The input ->
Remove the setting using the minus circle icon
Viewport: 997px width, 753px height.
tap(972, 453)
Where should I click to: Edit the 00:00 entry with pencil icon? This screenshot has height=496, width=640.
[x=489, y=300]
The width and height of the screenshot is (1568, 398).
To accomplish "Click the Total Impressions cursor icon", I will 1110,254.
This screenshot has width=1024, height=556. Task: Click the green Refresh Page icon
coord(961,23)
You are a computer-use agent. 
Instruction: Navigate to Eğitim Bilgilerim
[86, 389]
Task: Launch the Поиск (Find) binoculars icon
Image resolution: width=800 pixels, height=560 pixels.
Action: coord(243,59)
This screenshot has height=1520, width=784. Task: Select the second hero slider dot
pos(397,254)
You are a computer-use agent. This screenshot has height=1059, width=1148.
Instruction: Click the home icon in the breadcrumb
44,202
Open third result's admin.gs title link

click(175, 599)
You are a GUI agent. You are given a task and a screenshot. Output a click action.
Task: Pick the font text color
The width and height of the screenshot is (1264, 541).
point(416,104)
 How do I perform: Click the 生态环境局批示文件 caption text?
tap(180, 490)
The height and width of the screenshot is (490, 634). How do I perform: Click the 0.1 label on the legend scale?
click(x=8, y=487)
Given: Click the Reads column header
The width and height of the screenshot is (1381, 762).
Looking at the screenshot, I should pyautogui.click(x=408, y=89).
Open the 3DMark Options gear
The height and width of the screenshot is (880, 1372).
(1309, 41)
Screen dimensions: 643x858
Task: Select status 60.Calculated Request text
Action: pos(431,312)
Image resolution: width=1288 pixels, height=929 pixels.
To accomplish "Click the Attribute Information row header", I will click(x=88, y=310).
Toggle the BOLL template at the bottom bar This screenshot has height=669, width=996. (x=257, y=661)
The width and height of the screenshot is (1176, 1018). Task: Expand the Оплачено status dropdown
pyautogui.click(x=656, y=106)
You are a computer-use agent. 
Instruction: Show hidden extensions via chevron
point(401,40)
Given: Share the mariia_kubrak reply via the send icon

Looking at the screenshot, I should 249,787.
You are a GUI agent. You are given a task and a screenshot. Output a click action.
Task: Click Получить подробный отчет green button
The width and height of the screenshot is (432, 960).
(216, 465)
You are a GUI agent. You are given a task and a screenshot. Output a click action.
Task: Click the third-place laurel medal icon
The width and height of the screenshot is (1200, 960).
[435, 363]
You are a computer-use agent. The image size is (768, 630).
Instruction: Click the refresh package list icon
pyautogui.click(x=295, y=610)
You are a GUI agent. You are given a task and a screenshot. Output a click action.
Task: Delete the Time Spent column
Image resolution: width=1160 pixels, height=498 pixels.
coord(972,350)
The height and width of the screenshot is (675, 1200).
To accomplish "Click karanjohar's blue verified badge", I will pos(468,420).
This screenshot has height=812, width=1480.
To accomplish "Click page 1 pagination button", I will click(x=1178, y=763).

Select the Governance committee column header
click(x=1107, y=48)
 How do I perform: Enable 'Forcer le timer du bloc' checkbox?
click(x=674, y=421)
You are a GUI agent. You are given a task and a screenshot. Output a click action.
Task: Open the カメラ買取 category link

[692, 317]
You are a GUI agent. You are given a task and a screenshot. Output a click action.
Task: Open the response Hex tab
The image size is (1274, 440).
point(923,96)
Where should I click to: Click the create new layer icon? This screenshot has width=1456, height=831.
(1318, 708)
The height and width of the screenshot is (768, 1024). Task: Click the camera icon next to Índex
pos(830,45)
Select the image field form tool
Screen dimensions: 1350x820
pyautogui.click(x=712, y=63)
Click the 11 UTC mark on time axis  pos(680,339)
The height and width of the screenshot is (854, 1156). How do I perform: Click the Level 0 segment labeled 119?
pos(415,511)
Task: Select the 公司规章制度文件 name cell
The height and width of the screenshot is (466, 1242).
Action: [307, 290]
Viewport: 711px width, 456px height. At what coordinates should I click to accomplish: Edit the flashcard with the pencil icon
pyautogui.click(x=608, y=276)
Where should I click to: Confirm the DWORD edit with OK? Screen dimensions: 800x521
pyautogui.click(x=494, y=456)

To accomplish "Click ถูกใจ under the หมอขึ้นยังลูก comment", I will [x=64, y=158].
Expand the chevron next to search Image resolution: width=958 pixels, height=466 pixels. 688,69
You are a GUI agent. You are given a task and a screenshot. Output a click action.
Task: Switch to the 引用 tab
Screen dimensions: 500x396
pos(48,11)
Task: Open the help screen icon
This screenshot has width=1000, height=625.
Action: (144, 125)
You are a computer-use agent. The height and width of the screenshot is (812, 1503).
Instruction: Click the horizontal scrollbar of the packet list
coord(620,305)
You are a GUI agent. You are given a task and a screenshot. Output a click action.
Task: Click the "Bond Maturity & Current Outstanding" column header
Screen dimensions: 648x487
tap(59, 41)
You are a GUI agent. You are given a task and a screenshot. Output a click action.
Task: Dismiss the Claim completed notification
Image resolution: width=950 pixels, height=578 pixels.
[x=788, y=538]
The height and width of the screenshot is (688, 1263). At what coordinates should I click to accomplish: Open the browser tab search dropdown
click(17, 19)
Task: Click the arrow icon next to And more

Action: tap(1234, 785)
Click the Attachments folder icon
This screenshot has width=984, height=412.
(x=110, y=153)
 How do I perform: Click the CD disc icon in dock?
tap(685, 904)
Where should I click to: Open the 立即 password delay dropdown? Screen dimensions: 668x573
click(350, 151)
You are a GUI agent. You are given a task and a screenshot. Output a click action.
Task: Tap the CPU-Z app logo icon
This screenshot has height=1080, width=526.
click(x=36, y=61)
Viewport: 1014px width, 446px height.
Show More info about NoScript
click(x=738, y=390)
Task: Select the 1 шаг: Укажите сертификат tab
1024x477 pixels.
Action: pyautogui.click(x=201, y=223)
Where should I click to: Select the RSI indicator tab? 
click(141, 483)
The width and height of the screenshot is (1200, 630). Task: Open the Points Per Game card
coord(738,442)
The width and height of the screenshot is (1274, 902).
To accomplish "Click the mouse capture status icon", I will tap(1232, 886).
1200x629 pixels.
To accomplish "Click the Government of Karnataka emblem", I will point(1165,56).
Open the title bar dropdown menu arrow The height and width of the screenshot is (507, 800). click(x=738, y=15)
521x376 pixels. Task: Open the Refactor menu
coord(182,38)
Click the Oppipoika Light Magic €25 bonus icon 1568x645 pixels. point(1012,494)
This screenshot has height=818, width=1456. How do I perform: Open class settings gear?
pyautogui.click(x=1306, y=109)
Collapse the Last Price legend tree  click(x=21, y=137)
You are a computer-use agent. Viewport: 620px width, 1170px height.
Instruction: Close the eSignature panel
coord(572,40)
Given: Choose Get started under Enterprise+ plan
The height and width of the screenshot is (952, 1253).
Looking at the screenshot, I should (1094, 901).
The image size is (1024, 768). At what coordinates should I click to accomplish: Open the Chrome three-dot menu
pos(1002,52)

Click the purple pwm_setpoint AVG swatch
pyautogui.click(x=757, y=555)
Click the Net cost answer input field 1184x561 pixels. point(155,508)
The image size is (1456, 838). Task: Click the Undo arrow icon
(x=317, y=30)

To do -> Would you repeat all of the data above, word for word?

Exercise response ->
Remove the setting using the minus circle icon
Viewport: 997px width, 753px height.
tap(972, 453)
Where should I click to: Edit the 00:00 entry with pencil icon? This screenshot has height=496, width=640.
[x=489, y=300]
The width and height of the screenshot is (1568, 398).
To accomplish "Click the Total Impressions cursor icon", I will 1110,254.
This screenshot has width=1024, height=556. Task: Click the green Refresh Page icon
coord(961,23)
You are a computer-use agent. 
Instruction: Navigate to Eğitim Bilgilerim
[86, 389]
Task: Launch the Поиск (Find) binoculars icon
Image resolution: width=800 pixels, height=560 pixels.
Action: coord(243,59)
This screenshot has height=1520, width=784. Task: Select the second hero slider dot
pos(397,254)
You are a computer-use agent. This screenshot has height=1059, width=1148.
Instruction: Click the home icon in the breadcrumb
44,202
Open third result's admin.gs title link

click(175, 599)
You are a GUI agent. You are given a task and a screenshot. Output a click action.
Task: Pick the font text color
The width and height of the screenshot is (1264, 541).
point(416,104)
 How do I perform: Click the 生态环境局批示文件 caption text?
tap(180, 490)
The height and width of the screenshot is (490, 634). How do I perform: Click the 0.1 label on the legend scale?
click(x=8, y=487)
Given: Click the Reads column header
The width and height of the screenshot is (1381, 762).
Looking at the screenshot, I should pyautogui.click(x=408, y=89).
Open the 3DMark Options gear
The height and width of the screenshot is (880, 1372).
(1309, 41)
Screen dimensions: 643x858
Task: Select status 60.Calculated Request text
Action: pos(431,312)
Image resolution: width=1288 pixels, height=929 pixels.
To accomplish "Click the Attribute Information row header", I will click(x=88, y=310).
Toggle the BOLL template at the bottom bar This screenshot has height=669, width=996. (x=257, y=661)
The width and height of the screenshot is (1176, 1018). Task: Expand the Оплачено status dropdown
pyautogui.click(x=656, y=106)
You are a computer-use agent. 
Instruction: Show hidden extensions via chevron
point(401,40)
Given: Share the mariia_kubrak reply via the send icon

Looking at the screenshot, I should 249,787.
You are a GUI agent. You are given a task and a screenshot. Output a click action.
Task: Click Получить подробный отчет green button
The width and height of the screenshot is (432, 960).
(216, 465)
You are a GUI agent. You are given a task and a screenshot. Output a click action.
Task: Click the third-place laurel medal icon
The width and height of the screenshot is (1200, 960).
[435, 363]
You are a computer-use agent. The image size is (768, 630).
Instruction: Click the refresh package list icon
pyautogui.click(x=295, y=610)
You are a GUI agent. You are given a task and a screenshot. Output a click action.
Task: Delete the Time Spent column
Image resolution: width=1160 pixels, height=498 pixels.
coord(972,350)
The height and width of the screenshot is (675, 1200).
To accomplish "Click karanjohar's blue verified badge", I will pos(468,420).
This screenshot has height=812, width=1480.
To accomplish "Click page 1 pagination button", I will click(x=1178, y=763).

Select the Governance committee column header
click(x=1107, y=48)
 How do I perform: Enable 'Forcer le timer du bloc' checkbox?
click(x=674, y=421)
You are a GUI agent. You are given a task and a screenshot. Output a click action.
Task: Open the カメラ買取 category link

[692, 317]
You are a GUI agent. You are given a task and a screenshot. Output a click action.
Task: Open the response Hex tab
The image size is (1274, 440).
point(923,96)
Where should I click to: Click the create new layer icon? This screenshot has width=1456, height=831.
(1318, 708)
The height and width of the screenshot is (768, 1024). Task: Click the camera icon next to Índex
pos(830,45)
Select the image field form tool
Screen dimensions: 1350x820
pyautogui.click(x=712, y=63)
Click the 11 UTC mark on time axis  pos(680,339)
The height and width of the screenshot is (854, 1156). How do I perform: Click the Level 0 segment labeled 119?
pos(415,511)
Task: Select the 公司规章制度文件 name cell
The height and width of the screenshot is (466, 1242).
Action: [307, 290]
Viewport: 711px width, 456px height. At what coordinates should I click to accomplish: Edit the flashcard with the pencil icon
pyautogui.click(x=608, y=276)
Where should I click to: Confirm the DWORD edit with OK? Screen dimensions: 800x521
pyautogui.click(x=494, y=456)

To accomplish "Click ถูกใจ under the หมอขึ้นยังลูก comment", I will [x=64, y=158].
Expand the chevron next to search Image resolution: width=958 pixels, height=466 pixels. 688,69
You are a GUI agent. You are given a task and a screenshot. Output a click action.
Task: Switch to the 引用 tab
Screen dimensions: 500x396
pos(48,11)
Task: Open the help screen icon
This screenshot has width=1000, height=625.
Action: (144, 125)
You are a computer-use agent. The height and width of the screenshot is (812, 1503).
Instruction: Click the horizontal scrollbar of the packet list
coord(620,305)
You are a GUI agent. You are given a task and a screenshot. Output a click action.
Task: Click the "Bond Maturity & Current Outstanding" column header
Screen dimensions: 648x487
tap(59, 41)
You are a GUI agent. You are given a task and a screenshot. Output a click action.
Task: Dismiss the Claim completed notification
Image resolution: width=950 pixels, height=578 pixels.
[x=788, y=538]
The height and width of the screenshot is (688, 1263). At what coordinates should I click to accomplish: Open the browser tab search dropdown
click(17, 19)
Task: Click the arrow icon next to And more

Action: tap(1234, 785)
Click the Attachments folder icon
This screenshot has width=984, height=412.
(x=110, y=153)
 How do I perform: Click the CD disc icon in dock?
tap(685, 904)
Where should I click to: Open the 立即 password delay dropdown? Screen dimensions: 668x573
click(350, 151)
You are a GUI agent. You are given a task and a screenshot. Output a click action.
Task: Tap the CPU-Z app logo icon
This screenshot has height=1080, width=526.
click(x=36, y=61)
Viewport: 1014px width, 446px height.
Show More info about NoScript
click(x=738, y=390)
Task: Select the 1 шаг: Укажите сертификат tab
1024x477 pixels.
Action: pyautogui.click(x=201, y=223)
Where should I click to: Select the RSI indicator tab? 
click(141, 483)
The width and height of the screenshot is (1200, 630). Task: Open the Points Per Game card
coord(738,442)
The width and height of the screenshot is (1274, 902).
To accomplish "Click the mouse capture status icon", I will tap(1232, 886).
1200x629 pixels.
To accomplish "Click the Government of Karnataka emblem", I will point(1165,56).
Open the title bar dropdown menu arrow The height and width of the screenshot is (507, 800). click(x=738, y=15)
521x376 pixels. Task: Open the Refactor menu
coord(182,38)
Click the Oppipoika Light Magic €25 bonus icon 1568x645 pixels. point(1012,494)
This screenshot has height=818, width=1456. How do I perform: Open class settings gear?
pyautogui.click(x=1306, y=109)
Collapse the Last Price legend tree  click(x=21, y=137)
You are a computer-use agent. Viewport: 620px width, 1170px height.
Instruction: Close the eSignature panel
coord(572,40)
Given: Choose Get started under Enterprise+ plan
The height and width of the screenshot is (952, 1253).
Looking at the screenshot, I should (1094, 901).
The image size is (1024, 768). At what coordinates should I click to accomplish: Open the Chrome three-dot menu
pos(1002,52)

Click the purple pwm_setpoint AVG swatch
pyautogui.click(x=757, y=555)
Click the Net cost answer input field 1184x561 pixels. point(155,508)
The image size is (1456, 838). Task: Click the Undo arrow icon
(x=317, y=30)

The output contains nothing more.